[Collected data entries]
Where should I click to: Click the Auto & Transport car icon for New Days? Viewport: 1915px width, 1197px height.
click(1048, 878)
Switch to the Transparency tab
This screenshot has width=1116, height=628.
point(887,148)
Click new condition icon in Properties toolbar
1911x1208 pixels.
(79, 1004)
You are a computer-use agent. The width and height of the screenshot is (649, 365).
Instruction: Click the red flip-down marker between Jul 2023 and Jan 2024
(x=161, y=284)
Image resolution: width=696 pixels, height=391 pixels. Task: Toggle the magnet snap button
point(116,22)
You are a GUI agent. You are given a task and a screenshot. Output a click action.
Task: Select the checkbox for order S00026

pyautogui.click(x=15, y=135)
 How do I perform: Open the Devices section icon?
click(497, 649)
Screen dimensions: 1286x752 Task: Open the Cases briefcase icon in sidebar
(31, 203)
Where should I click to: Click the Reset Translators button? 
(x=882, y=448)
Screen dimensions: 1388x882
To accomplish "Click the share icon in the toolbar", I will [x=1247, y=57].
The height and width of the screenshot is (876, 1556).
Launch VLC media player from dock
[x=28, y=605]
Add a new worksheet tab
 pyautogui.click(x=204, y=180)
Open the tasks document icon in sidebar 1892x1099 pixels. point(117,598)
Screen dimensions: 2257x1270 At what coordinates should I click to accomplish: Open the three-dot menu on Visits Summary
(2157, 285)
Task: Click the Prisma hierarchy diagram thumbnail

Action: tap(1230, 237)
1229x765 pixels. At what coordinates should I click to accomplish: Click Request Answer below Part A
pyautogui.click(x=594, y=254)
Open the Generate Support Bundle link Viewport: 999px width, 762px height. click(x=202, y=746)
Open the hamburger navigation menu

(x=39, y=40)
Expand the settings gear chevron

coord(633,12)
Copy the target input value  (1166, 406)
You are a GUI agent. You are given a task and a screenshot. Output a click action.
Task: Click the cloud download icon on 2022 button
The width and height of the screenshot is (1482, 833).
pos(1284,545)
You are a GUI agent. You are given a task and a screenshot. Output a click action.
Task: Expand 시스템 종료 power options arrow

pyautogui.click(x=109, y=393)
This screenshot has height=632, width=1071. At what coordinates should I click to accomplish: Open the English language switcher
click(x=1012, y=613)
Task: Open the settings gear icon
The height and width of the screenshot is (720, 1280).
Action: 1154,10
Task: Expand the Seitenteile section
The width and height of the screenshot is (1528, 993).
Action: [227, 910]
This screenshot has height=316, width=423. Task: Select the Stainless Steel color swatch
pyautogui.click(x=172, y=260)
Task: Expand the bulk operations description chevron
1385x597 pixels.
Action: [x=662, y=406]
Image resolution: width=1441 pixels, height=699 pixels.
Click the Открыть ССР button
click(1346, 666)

Required work: Write the records again exactly as they stand.

Finished task:
Where should I click to: Click the Auto & Transport car icon for New Days? Viewport: 1915px width, 1197px height.
click(1048, 878)
Switch to the Transparency tab
This screenshot has width=1116, height=628.
point(887,148)
Click new condition icon in Properties toolbar
1911x1208 pixels.
(79, 1004)
You are a computer-use agent. The width and height of the screenshot is (649, 365).
Instruction: Click the red flip-down marker between Jul 2023 and Jan 2024
(x=161, y=284)
Image resolution: width=696 pixels, height=391 pixels. Task: Toggle the magnet snap button
point(116,22)
You are a GUI agent. You are given a task and a screenshot. Output a click action.
Task: Select the checkbox for order S00026

pyautogui.click(x=15, y=135)
 How do I perform: Open the Devices section icon?
click(497, 649)
Screen dimensions: 1286x752 Task: Open the Cases briefcase icon in sidebar
(31, 203)
Where should I click to: Click the Reset Translators button? 
(x=882, y=448)
Screen dimensions: 1388x882
To accomplish "Click the share icon in the toolbar", I will [x=1247, y=57].
The height and width of the screenshot is (876, 1556).
Launch VLC media player from dock
[x=28, y=605]
Add a new worksheet tab
 pyautogui.click(x=204, y=180)
Open the tasks document icon in sidebar 1892x1099 pixels. point(117,598)
Screen dimensions: 2257x1270 At what coordinates should I click to accomplish: Open the three-dot menu on Visits Summary
(2157, 285)
Task: Click the Prisma hierarchy diagram thumbnail

Action: tap(1230, 237)
1229x765 pixels. At what coordinates should I click to accomplish: Click Request Answer below Part A
pyautogui.click(x=594, y=254)
Open the Generate Support Bundle link Viewport: 999px width, 762px height. click(x=202, y=746)
Open the hamburger navigation menu

(x=39, y=40)
Expand the settings gear chevron

coord(633,12)
Copy the target input value  (1166, 406)
You are a GUI agent. You are given a task and a screenshot. Output a click action.
Task: Click the cloud download icon on 2022 button
The width and height of the screenshot is (1482, 833).
pos(1284,545)
You are a GUI agent. You are given a task and a screenshot. Output a click action.
Task: Expand 시스템 종료 power options arrow

pyautogui.click(x=109, y=393)
This screenshot has height=632, width=1071. At what coordinates should I click to accomplish: Open the English language switcher
click(x=1012, y=613)
Task: Open the settings gear icon
The height and width of the screenshot is (720, 1280).
Action: 1154,10
Task: Expand the Seitenteile section
The width and height of the screenshot is (1528, 993).
Action: [227, 910]
This screenshot has height=316, width=423. Task: Select the Stainless Steel color swatch
pyautogui.click(x=172, y=260)
Task: Expand the bulk operations description chevron
1385x597 pixels.
Action: [x=662, y=406]
Image resolution: width=1441 pixels, height=699 pixels.
Click the Открыть ССР button
click(1346, 666)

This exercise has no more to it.